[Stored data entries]
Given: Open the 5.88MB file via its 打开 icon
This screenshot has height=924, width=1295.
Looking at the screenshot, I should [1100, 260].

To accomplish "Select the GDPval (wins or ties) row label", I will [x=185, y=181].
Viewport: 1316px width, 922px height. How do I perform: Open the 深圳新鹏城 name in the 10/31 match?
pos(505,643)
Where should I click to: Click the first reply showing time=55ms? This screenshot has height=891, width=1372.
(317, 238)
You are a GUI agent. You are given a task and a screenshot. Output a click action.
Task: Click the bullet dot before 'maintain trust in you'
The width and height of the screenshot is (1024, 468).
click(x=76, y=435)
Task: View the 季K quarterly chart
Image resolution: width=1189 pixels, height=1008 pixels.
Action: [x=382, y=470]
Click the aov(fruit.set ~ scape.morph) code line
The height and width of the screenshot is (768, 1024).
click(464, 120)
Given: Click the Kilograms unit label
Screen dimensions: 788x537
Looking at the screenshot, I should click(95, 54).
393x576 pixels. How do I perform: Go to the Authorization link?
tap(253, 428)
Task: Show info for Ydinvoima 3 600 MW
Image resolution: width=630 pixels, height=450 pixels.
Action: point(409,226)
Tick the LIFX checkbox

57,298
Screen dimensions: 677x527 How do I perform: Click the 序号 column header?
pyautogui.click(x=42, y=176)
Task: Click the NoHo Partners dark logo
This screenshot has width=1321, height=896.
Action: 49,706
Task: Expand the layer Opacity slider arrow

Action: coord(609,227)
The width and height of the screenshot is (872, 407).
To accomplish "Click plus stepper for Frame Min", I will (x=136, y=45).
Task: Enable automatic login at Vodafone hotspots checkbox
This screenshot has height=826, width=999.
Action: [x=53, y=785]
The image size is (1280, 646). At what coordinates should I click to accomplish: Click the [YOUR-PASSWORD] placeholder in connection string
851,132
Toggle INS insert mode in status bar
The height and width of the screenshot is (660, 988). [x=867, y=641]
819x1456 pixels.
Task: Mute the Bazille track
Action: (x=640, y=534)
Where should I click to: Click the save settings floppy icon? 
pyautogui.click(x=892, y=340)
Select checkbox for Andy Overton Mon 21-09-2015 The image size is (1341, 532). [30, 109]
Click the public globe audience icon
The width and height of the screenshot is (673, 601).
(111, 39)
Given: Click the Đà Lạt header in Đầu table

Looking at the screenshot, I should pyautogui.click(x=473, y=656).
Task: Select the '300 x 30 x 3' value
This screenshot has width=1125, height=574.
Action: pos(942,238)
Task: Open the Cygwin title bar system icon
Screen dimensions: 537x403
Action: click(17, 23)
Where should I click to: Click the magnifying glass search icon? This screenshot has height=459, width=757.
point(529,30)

The task: Output every record above exactly as it was given.

Solved problem:
Given: Open the 5.88MB file via its 打开 icon
This screenshot has height=924, width=1295.
Looking at the screenshot, I should [1100, 260].

To accomplish "Select the GDPval (wins or ties) row label", I will [x=185, y=181].
Viewport: 1316px width, 922px height. How do I perform: Open the 深圳新鹏城 name in the 10/31 match?
pos(505,643)
Where should I click to: Click the first reply showing time=55ms? This screenshot has height=891, width=1372.
(317, 238)
You are a GUI agent. You are given a task and a screenshot. Output a click action.
Task: Click the bullet dot before 'maintain trust in you'
The width and height of the screenshot is (1024, 468).
click(x=76, y=435)
Task: View the 季K quarterly chart
Image resolution: width=1189 pixels, height=1008 pixels.
Action: [x=382, y=470]
Click the aov(fruit.set ~ scape.morph) code line
The height and width of the screenshot is (768, 1024).
click(464, 120)
Given: Click the Kilograms unit label
Screen dimensions: 788x537
Looking at the screenshot, I should click(95, 54).
393x576 pixels. How do I perform: Go to the Authorization link?
tap(253, 428)
Task: Show info for Ydinvoima 3 600 MW
Image resolution: width=630 pixels, height=450 pixels.
Action: point(409,226)
Tick the LIFX checkbox

57,298
Screen dimensions: 677x527 How do I perform: Click the 序号 column header?
pyautogui.click(x=42, y=176)
Task: Click the NoHo Partners dark logo
This screenshot has width=1321, height=896.
Action: 49,706
Task: Expand the layer Opacity slider arrow

Action: coord(609,227)
The width and height of the screenshot is (872, 407).
To accomplish "Click plus stepper for Frame Min", I will (x=136, y=45).
Task: Enable automatic login at Vodafone hotspots checkbox
This screenshot has height=826, width=999.
Action: [x=53, y=785]
The image size is (1280, 646). At what coordinates should I click to accomplish: Click the [YOUR-PASSWORD] placeholder in connection string
851,132
Toggle INS insert mode in status bar
The height and width of the screenshot is (660, 988). [x=867, y=641]
819x1456 pixels.
Task: Mute the Bazille track
Action: (x=640, y=534)
Where should I click to: Click the save settings floppy icon? 
pyautogui.click(x=892, y=340)
Select checkbox for Andy Overton Mon 21-09-2015 The image size is (1341, 532). [30, 109]
Click the public globe audience icon
The width and height of the screenshot is (673, 601).
(111, 39)
Given: Click the Đà Lạt header in Đầu table

Looking at the screenshot, I should pyautogui.click(x=473, y=656).
Task: Select the '300 x 30 x 3' value
This screenshot has width=1125, height=574.
Action: pos(942,238)
Task: Open the Cygwin title bar system icon
Screen dimensions: 537x403
Action: click(17, 23)
Where should I click to: Click the magnifying glass search icon? This screenshot has height=459, width=757.
point(529,30)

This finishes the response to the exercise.